Here is an excerpt from a story about a vaccine mishap ("The Cutter incident") that occurred with the polio vaccine back in 1955 that caused some hesitancy even back then, a time when science was very trusted by the public to combat a terrible disease.
There have been issues with the J&J vaccine with blood clots and issues of purported myocarditis with the mRNA vaccines. Although quite rare, if your loved one is the one who has the bad reaction, that is a real problem because the cases reported are quite severe. As I have stated earlier, we know only a limited amount of information about the virus at this point. Long term effects of the vaccine are still undetermined as well. I believe they will be found to be mostly safe with only rare long term effects. But the number injured by the vaccine is not zero. I believe that this is why there is hesitancy.The years-long campaign of information and donations to the polio eradication effort made anxious Americans feel they were invested in a solution, Stewart says. So confident was the public in the research leading up to the polio vaccine that by the time the Salk vaccine was ready for experimental testing in 1954, the parents of 600,000 children volunteered their own offspring as research subjects.When the results of those studies showed the vaccine to be safe and effective in 1955, church bells rang. Loudspeakers in stores, offices and factories blared the news. People crowded around radios. "There was jubilation," says Stewart. People couldn't wait to sign their kids up for a shot.
Then tragedy struck. One of the six labs manufacturing the vaccine, Cutter Laboratories in Berkeley, Calif., made a terrible mistake. The correct list of ingredients for the Salk vaccine called for polio virus that had been inactivated, but in the Cutter facility, the process of killing the virus proved defective. As a result, batches of the company's vaccine went out that mistakenly contained active polio virus. Of the 200,000 children who received the defective vaccine, 40,000 got polio from it; 200 were left with varying degrees of paralysis, and 10 died.
Everyone is looking at this through a lens that suggests that adoption of things is immediate and should be 100% instantaneously. Even though it seems like forever, this novel virus is brand new in the grand scheme of things. The polio vaccine trials began in 1954 and the results were released in 1955 leading to widespread vaccinations that same year. Polio was declared "eradicated in the Americas" in 1994, likely several years earlier in the US.
We find ourselves on the early side of this pandemic. This is a process of distribution and acceptance of this medical treatment. If we found a cure for cancer tomorrow, it does not mean that not a single other person would ever die of cancer. It means that is the beginning of the long process to eradicate the disease. The length of any process can vary. But it is a process and not instantaneous. I believe that the process is moving forward and progress is being made, but I have no illusions that dealing with this pandemic is something that can be done as quickly as some here believe. There are too many factors at play in our global society.
I could not imagine the inner turmoil of someone who watched a member(s) of their family suffer through the above "Cutter incident" and was then hesitant to receive the vaccine that they were told was safe. Meanwhile, all I hear is that "vaccines are safe and always have been." I enjoy studying the history of medicine and things are not always as clear cut as some would suggest.

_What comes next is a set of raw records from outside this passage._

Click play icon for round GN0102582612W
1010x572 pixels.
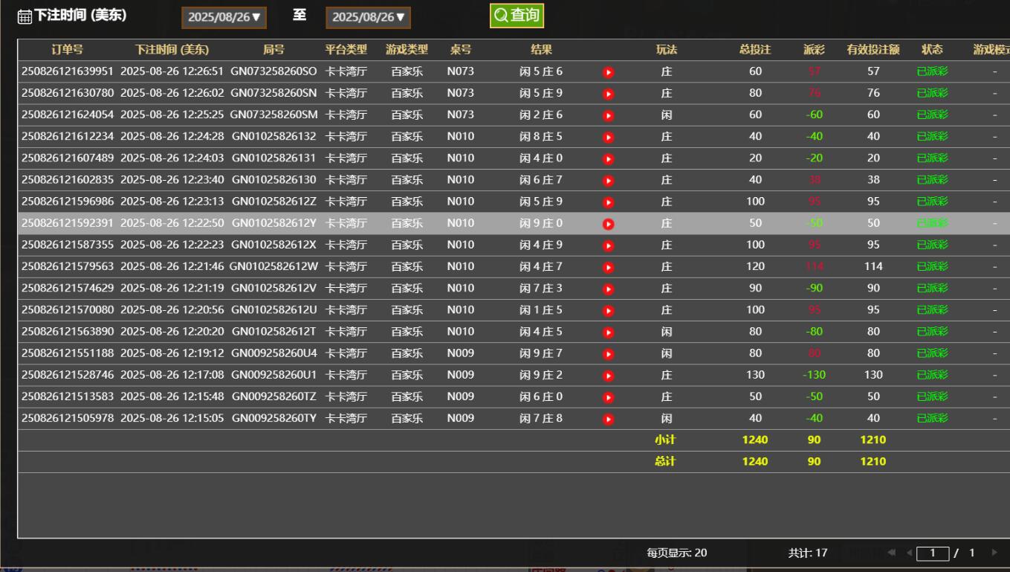click(x=608, y=267)
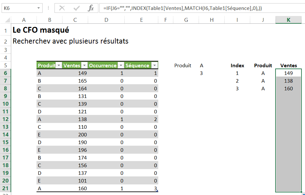Image resolution: width=305 pixels, height=195 pixels.
Task: Click the table resize handle at Séquence bottom corner
Action: 157,191
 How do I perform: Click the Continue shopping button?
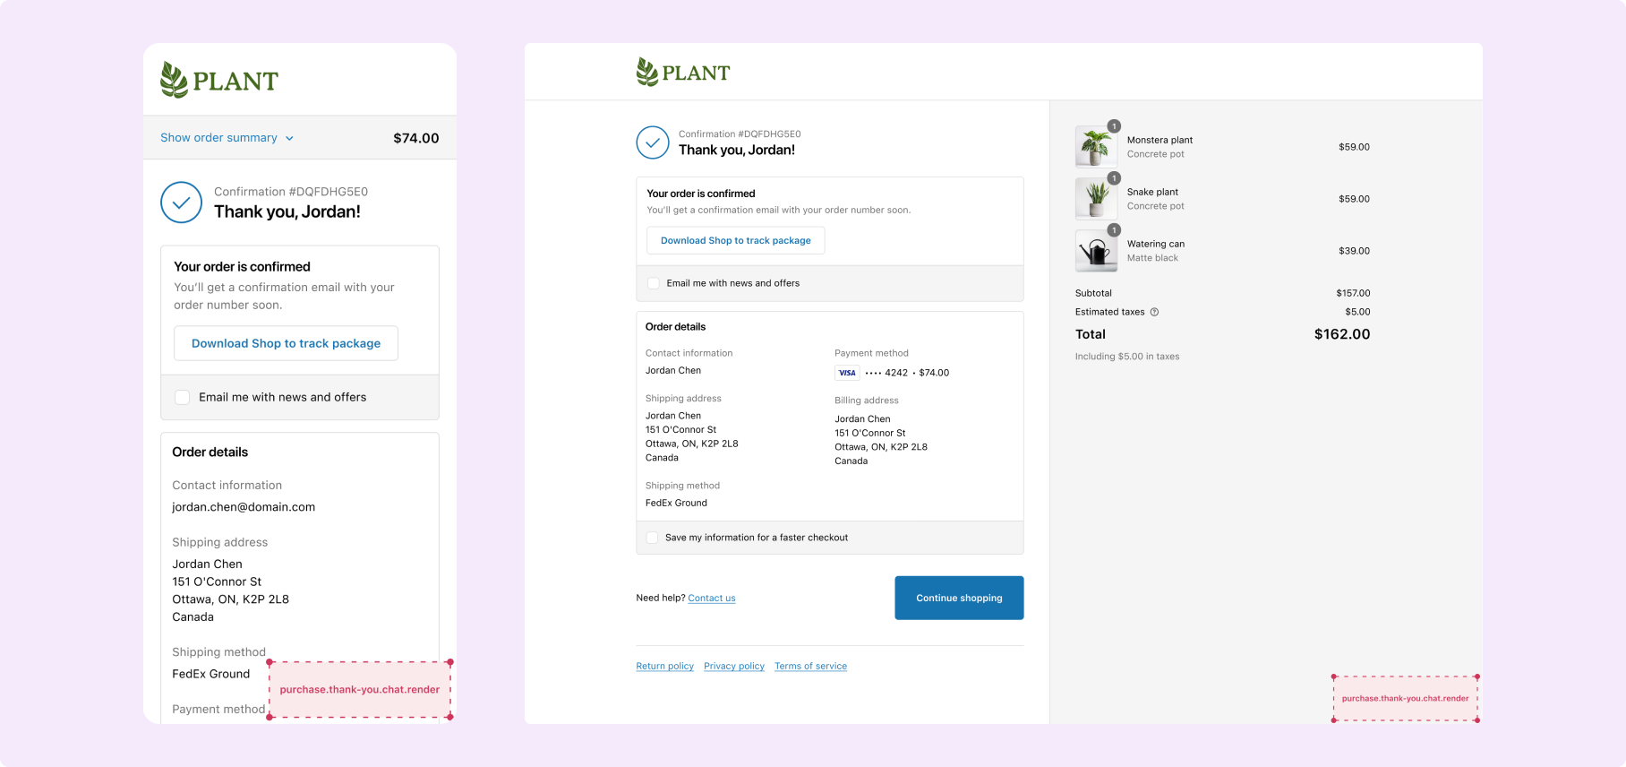point(959,598)
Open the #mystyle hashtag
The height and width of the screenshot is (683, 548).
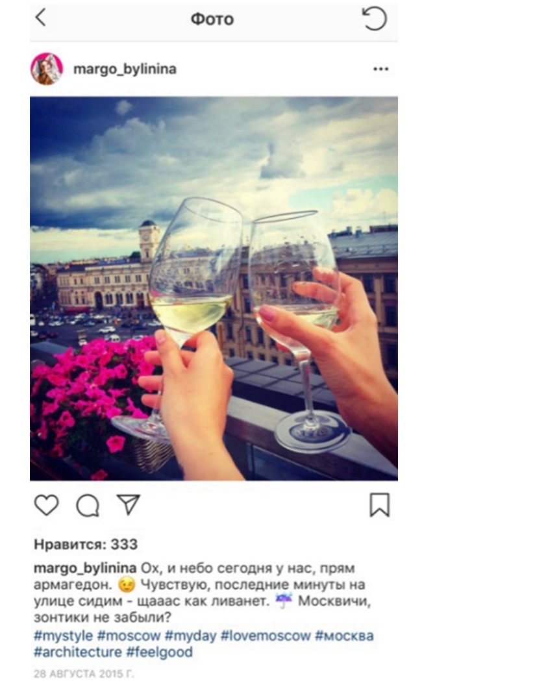[64, 636]
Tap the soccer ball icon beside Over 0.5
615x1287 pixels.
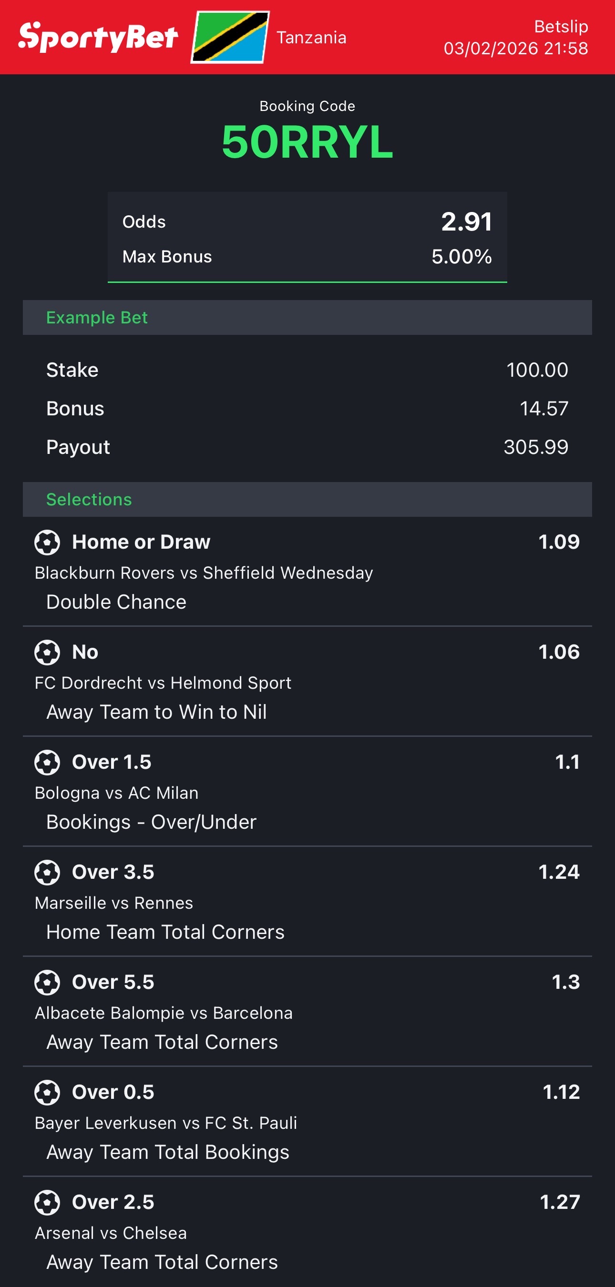47,1092
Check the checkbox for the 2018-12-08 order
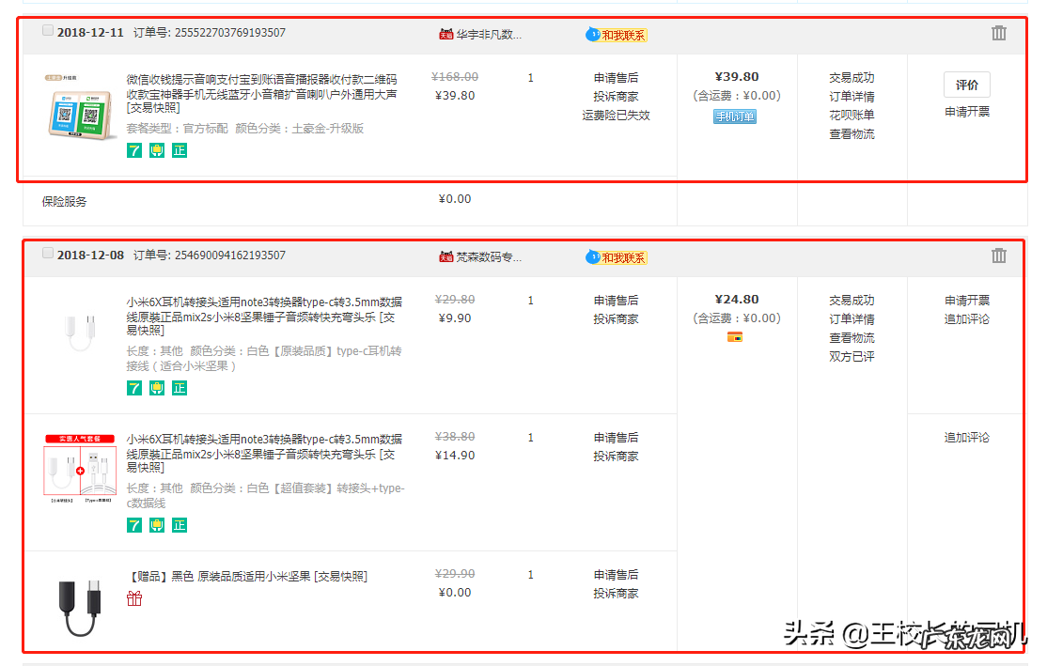 (x=47, y=252)
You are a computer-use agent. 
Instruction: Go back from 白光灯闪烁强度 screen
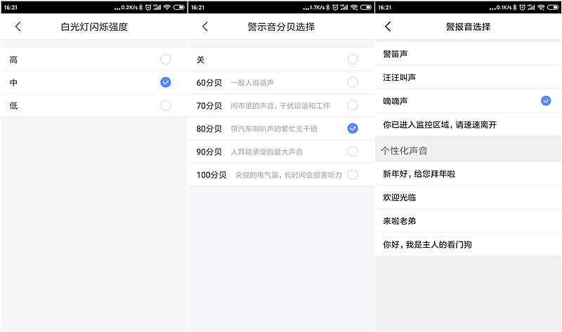(18, 27)
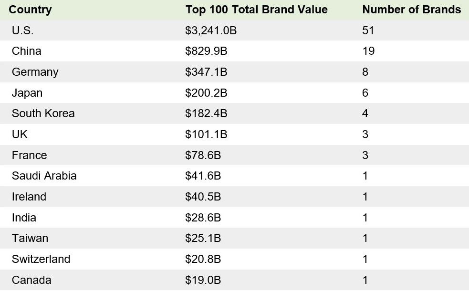Select the Germany row label
The height and width of the screenshot is (291, 469).
point(35,72)
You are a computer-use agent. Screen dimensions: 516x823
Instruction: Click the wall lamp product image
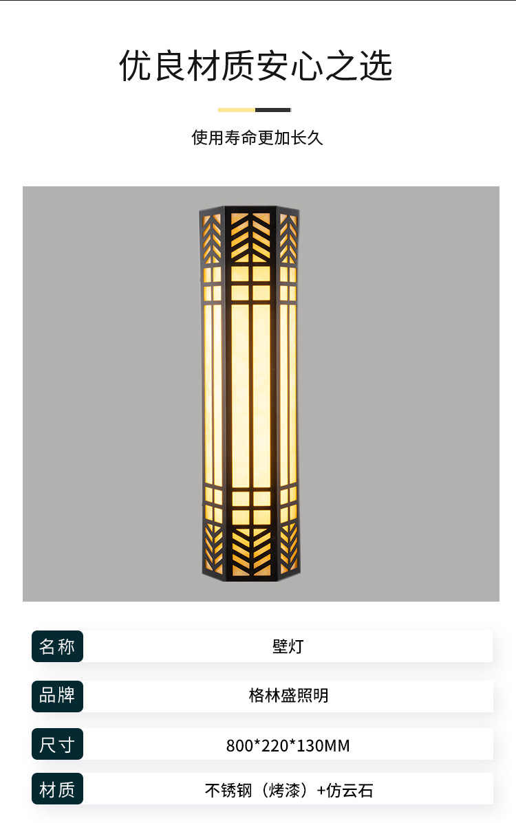pyautogui.click(x=250, y=394)
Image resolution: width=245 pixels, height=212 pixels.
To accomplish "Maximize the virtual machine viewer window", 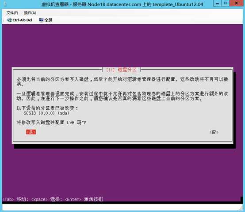I will tap(226, 3).
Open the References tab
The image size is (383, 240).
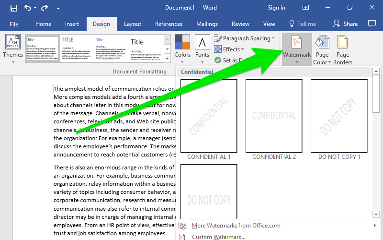tap(169, 24)
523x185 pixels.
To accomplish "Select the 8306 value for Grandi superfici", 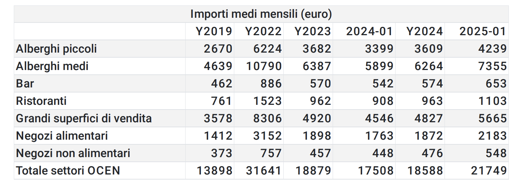I will point(267,118).
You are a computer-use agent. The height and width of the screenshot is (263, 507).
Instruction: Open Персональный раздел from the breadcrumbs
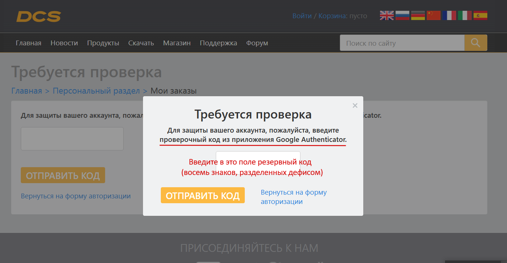coord(96,91)
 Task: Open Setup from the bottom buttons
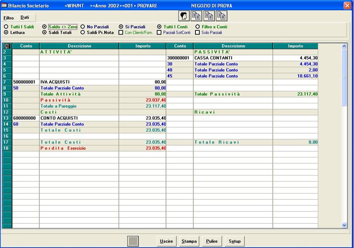pos(235,241)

The polio vaccine was able to recover from that tragic setback and was adopted widely. However, it was a process that took time.
The main point is, we are in a compressed timeline that feels like forever, but we are just at the beginning. Have patience with yourselves, your colleagues, your patients as the process evolves to beat this virus into submission (or at least until it mutates to a weak and meaningless virus that is no big deal) Don't destroy the patient physician relationship and demonize others because they are not at the exact same point in the process of understanding as you may be. This is not a quick fix.
Meanwhile, encourage people to get vaccinated in a civilized and understanding manner without judgment.